Degree in Pedagogy at the University of Lecce (Italy) with a thesis "The Percussion instruments of ancient rituals in the folk music of Southern Italy".
In 1995 started learning khyal singing under Guru Kashinat Pujapanda and odissi pakhawaj under Guru Bonomali Maharana, in Orissa; later he moved to New Delhi dedicating himself to druphad pakhawaj with Navven Kumar and then under the guidance of Mridangacharya Guru Swami Ram Kishore Das (Avadhi Gharana), disciple of Pagal Das.
He plays also daire and tombak, drums from Persian classical music, and with the musician Siamak Guran presents concerts all over Italy.
In November 2002 he presented the relation "The mystic way of Mridang-Pakhawaj" to the 11th National Meeting of Hindu Studies in Milan.
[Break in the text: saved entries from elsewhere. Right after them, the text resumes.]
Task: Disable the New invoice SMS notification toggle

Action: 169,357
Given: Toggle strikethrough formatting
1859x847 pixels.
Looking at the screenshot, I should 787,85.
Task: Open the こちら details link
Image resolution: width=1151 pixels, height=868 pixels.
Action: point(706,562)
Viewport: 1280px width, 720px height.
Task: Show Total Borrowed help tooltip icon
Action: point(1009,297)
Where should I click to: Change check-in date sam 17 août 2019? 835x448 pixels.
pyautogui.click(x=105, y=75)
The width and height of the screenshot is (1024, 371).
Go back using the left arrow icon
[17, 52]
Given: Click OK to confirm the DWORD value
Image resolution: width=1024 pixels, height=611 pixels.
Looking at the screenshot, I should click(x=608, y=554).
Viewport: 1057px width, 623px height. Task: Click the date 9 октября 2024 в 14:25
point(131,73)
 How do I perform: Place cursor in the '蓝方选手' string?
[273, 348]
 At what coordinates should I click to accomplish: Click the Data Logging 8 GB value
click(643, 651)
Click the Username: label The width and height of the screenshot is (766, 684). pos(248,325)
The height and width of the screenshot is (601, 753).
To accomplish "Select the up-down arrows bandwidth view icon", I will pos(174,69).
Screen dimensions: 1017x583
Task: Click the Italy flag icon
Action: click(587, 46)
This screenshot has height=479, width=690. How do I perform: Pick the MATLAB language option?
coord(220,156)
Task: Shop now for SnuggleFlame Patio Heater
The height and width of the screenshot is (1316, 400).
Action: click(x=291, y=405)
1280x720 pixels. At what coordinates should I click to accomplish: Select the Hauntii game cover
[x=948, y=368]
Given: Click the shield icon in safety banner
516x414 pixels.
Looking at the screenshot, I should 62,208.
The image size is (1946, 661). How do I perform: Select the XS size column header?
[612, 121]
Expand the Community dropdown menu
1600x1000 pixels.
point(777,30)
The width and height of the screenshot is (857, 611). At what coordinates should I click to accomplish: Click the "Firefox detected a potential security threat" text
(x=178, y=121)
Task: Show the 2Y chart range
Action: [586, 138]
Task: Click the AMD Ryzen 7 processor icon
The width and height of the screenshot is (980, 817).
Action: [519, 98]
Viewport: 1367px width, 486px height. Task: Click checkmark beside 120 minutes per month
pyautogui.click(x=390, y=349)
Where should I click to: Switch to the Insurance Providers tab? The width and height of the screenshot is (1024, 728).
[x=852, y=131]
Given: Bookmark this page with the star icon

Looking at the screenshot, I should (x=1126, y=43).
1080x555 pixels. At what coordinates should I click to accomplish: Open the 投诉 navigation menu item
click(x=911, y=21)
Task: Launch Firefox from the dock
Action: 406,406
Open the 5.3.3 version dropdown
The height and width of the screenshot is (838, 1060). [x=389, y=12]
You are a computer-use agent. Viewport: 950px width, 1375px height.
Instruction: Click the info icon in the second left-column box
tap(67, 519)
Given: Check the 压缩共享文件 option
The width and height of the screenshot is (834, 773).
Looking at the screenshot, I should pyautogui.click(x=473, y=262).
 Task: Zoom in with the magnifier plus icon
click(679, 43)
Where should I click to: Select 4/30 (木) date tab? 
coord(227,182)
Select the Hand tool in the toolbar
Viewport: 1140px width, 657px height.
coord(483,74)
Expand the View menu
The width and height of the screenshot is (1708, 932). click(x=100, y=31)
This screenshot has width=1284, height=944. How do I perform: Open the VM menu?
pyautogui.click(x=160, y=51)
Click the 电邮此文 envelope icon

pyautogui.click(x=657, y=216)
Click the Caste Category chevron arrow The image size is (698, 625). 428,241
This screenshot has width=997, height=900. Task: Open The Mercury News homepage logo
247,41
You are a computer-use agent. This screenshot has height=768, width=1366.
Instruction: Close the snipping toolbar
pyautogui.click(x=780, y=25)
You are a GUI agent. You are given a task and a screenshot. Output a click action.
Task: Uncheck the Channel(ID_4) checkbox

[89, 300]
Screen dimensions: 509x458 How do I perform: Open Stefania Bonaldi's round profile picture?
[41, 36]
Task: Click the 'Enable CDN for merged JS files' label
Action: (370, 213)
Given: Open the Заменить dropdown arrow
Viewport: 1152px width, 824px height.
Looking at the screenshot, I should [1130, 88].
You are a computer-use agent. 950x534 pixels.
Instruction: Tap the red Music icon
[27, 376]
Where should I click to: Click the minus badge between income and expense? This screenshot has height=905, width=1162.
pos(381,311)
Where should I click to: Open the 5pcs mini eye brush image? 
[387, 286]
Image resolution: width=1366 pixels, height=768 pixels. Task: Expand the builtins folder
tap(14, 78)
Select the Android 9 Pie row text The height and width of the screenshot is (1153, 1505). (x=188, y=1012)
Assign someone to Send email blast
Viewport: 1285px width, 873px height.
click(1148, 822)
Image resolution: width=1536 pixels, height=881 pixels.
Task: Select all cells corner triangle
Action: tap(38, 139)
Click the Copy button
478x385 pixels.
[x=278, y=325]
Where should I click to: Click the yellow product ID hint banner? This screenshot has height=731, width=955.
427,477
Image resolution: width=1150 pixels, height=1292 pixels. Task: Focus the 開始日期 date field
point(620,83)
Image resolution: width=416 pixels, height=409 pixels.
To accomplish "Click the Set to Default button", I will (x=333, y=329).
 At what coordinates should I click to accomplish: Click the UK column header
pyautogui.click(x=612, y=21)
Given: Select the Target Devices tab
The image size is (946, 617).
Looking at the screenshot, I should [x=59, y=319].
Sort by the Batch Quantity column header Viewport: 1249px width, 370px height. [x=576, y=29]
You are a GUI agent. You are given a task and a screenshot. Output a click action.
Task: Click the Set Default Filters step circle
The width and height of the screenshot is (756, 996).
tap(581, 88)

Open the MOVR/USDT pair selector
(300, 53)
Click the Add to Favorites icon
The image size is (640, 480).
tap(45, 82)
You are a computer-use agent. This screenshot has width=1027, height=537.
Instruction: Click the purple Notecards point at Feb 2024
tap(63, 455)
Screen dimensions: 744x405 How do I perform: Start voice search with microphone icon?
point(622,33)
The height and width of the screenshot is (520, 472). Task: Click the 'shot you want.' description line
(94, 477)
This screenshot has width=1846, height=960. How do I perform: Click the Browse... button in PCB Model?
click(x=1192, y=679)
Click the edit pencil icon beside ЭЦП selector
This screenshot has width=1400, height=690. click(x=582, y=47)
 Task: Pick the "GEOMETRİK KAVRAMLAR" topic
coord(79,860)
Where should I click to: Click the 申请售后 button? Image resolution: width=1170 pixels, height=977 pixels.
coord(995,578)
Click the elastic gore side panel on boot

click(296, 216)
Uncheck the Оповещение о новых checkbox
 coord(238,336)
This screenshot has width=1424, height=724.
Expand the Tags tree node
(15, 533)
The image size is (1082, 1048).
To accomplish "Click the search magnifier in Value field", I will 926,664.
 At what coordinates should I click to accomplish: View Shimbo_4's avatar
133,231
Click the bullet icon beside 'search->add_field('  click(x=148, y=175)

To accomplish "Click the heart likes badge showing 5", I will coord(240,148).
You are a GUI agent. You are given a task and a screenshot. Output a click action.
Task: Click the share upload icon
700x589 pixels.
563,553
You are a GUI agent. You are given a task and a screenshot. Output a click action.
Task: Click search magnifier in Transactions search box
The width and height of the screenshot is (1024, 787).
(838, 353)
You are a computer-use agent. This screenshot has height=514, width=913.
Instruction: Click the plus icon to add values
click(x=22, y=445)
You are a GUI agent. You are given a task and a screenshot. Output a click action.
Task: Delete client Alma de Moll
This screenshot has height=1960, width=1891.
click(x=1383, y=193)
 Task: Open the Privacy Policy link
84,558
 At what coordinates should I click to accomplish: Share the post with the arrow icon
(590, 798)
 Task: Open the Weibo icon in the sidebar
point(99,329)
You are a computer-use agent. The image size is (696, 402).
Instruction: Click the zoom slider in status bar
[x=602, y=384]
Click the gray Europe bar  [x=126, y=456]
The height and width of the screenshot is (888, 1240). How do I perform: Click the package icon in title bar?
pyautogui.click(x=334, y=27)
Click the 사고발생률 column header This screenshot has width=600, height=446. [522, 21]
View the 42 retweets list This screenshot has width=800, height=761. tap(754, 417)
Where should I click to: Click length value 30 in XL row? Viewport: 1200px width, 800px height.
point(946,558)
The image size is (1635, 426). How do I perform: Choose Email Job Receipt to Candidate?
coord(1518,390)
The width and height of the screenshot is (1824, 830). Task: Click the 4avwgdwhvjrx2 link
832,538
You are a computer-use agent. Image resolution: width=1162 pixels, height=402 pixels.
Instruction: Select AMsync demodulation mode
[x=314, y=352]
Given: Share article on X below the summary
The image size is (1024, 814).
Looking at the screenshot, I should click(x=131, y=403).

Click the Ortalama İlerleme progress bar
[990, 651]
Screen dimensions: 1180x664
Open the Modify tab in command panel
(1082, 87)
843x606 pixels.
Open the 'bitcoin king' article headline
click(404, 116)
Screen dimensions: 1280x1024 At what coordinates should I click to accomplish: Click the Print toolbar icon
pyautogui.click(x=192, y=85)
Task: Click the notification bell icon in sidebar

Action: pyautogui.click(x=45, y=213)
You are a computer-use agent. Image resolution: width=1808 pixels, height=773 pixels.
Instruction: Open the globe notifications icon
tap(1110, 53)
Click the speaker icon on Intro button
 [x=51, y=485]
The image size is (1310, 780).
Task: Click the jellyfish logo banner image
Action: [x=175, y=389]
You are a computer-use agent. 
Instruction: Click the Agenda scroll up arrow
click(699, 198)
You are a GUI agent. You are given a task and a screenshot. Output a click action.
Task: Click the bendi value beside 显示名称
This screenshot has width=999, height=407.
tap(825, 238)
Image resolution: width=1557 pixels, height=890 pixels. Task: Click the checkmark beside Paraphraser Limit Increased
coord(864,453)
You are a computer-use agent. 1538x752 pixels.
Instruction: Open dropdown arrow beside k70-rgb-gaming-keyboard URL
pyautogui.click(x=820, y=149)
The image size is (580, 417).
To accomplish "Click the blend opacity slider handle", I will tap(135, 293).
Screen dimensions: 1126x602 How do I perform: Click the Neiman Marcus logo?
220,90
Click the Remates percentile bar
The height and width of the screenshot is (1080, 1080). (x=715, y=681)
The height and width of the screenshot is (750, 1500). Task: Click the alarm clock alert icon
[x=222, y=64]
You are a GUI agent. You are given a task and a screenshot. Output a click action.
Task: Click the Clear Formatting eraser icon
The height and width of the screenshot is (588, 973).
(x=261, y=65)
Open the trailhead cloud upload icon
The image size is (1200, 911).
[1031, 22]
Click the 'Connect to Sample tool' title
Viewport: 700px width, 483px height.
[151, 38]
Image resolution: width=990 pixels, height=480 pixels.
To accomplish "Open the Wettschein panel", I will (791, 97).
It will be pubblished in the proceedings of the meeting .
The italian review of ethnomusicology Melissi is going to pubblish one of his works on tombak and Persian Music.
One of his theoretical works "Metaphisic and cosmology of sound" will be pubblished on the review "In Corso d'Opera" of the University of Lecce.
As percussionist and composer he took part to the CD "Round Circle" of Beppe Capozza Quartet.
Actually he is working to a new CD of solo percussions.
Visual arts:

Numerous paintings exhibitions in Italy and abroad. He creates the masks and the scenography for the SUTRA' s performances.
He deals with the Music publication on www.Grafifoto.com.